Will Commoning in England's New Forest Disappear?
A thousand-year-old tradition of farming commons in southern England may be jeopardized as housing prices drive out farmers and render the commoning rights moot. Yes, there are still self-identified commoners in England. BBC radio recently interviewed a handful of the remaining commoners who rely upon the New Forest in Hampshire to feed their cattle, sheep and chickens. The 23-minute radio report focused on how the farming commons is a way of life that has preserved the distinctive ecological landscape – and how this future is now in doubt.

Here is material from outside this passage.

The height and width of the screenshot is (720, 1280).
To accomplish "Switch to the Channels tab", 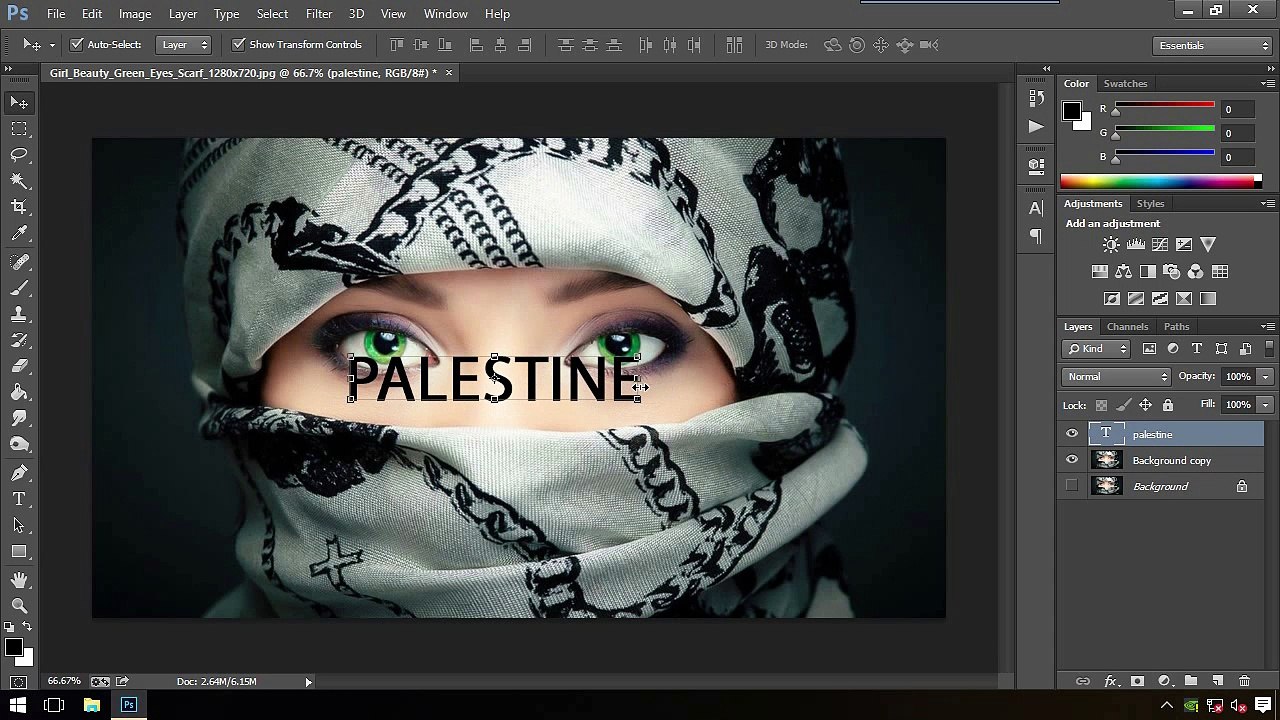I will point(1127,327).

New Forest is said to be the largest remaining tracts of unenclosed pasture land, healthland and forest in the southeast portion of England. The land became a royal forest in 1079 when King William I shut down 20 hamlets and isolated farmsteads, provoking an uproar. He then consolidated the land into a single tract, the New Forest, which he used for royal hunts.
The traditions of commoning in the New Forest are quite involved and detailed, as Wikipedia notes:
Commons rights are attached to particular plots of land (or in the case of turbary, to particular heaths), and different land has different rights – and some of this land is some distance from the Forest itself. Rights to graze ponies and cattle are not for a fixed number of animals, as is often the case on other commons. Instead a marking fee is paid for each animal each year by the owner. The marked animal's tail is trimmed by the local agister (Verderers’ official), with each of the four or five Forest agisters using a different trimming pattern. Ponies are branded with the owner's brand mark; cattle may be branded, or nowadays may have the brand mark on an ear tag.